Number 1: As I've encountered numerous physical therapists, I noticed that each had a different approach. One was sweet and apologetic, and brought me anatomy books to show me the various parts of my shoulder and rotator cuff. The second was vocally enthusiastic, often accompanying her manipulations with exclamations of "Look at you! Fifteen degrees further than yesterday!" But the third, whose shoulder stretches are delivered with a dry wit ("You're not doing too bad, for a girl!"), was the one that caused me to take note.
He said, "Sure, we all have slightly different methods, but the end result is the same."
"A-ha!" I thought. This means that the approach each uses is what I'm really "buying," not the results. I could have the results from any one of them!
Number 2: Last Tuesday (24 October), I received my subscription to the free newsletter from Tom Rodenhauser, editor of Inside Consulting. In his article, "Consultants Don't Think," Tom asserts that "Consultants know everything about anything."
He goes on to say: "Scratch the patina of many consultant-authored books and white papers and you'll find few 'a-h'" moments. Most state the obvious or impractical. In reality, 99 percent of what consultants spew as 'thought leadership' is pure, unadulterated drivel. The fact is, too many consultants think clients are paying them to think instead of act."
I SEE, I thought. This means there is something more than a professional service practitioner's academic or professional credentials, or years of client experience.
Number 3: Also on Tuesday (24 October) I read one of David Maister's blog posts, "What Do Consultants Know?" Maister concludes, "What counts is not our knowledge, but our interactive, human skills in helping clients .... as individuals and as organizations. Sometimes it's gentle, sometimes you need to be challenging. But it's all about helping the clients make decisions and act."
RIGHT, I thought. It's less about the the intellectual capital than it is about the approach, and the steps the professional practitioner can encourage the client to take him on his or her own.
I mostly agree, but in some ways disagree, with Rodenhauser and Maister.
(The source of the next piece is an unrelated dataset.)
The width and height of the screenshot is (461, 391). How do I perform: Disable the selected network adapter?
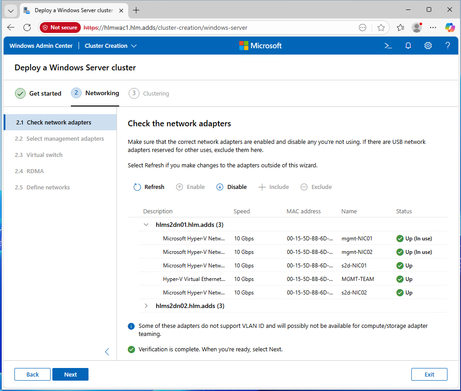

As a consumer of professional services -- and yes, I put physical therapy into that category, albeit on an individual, not organizational scale -- I have to have some confidence in and trust about the credentials and expertise of those from whom I'm consuming services. (And it's no accident that marketing has something to do with my sense of trust and confidence.)
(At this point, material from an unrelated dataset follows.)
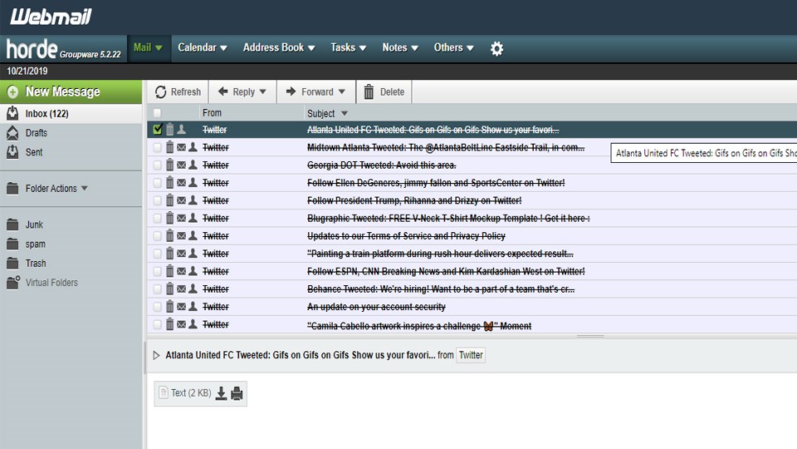797x449 pixels.
Task: Uncheck the selected Atlanta United FC message
Action: point(158,130)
But what has all of this to do with expertise, you might wonder? Most of you know that my recent blog posts and newsletter topics have been about forward-thinking leadership in the field of professional services marketing. Certainly, we should thank Rodenhauser and Maister for reminding us about the importance of the "approach," and a professional's ability to help us "achieve results."
But I would submit that the factors of thinking and acting like a LEADER have a lot to do with excelling in one's chosen craft. And for that notion, we need to go back to my first epiphany about the differences between the approaches of my physical therapists.
I couldn't help noticing that there is competition between the physical therapists. They challenge each other to help me improve from one session to the next. They smile at each other, joke with each other, call out comments to each other, stop into each other's offices to report on how marvelously far ahead I was able to get with their help today.
YES, I thought. Leadership has to be pursued with a dash of competitive -- and yet collaborative -- spirit, with an eye toward the alternative choices that are available, while always focused on the ultimate goal: helping the client achieve his or her aims.
And so I'm left to reaffirm key ingredients that all professional service marketers know they require: professionals that apply distinct approaches one from the other; solid academic, professional, and experiential credentials; a healthy dose of competitive yet collaborative teamwork; and a desire to lead toward favorable outcomes for the client.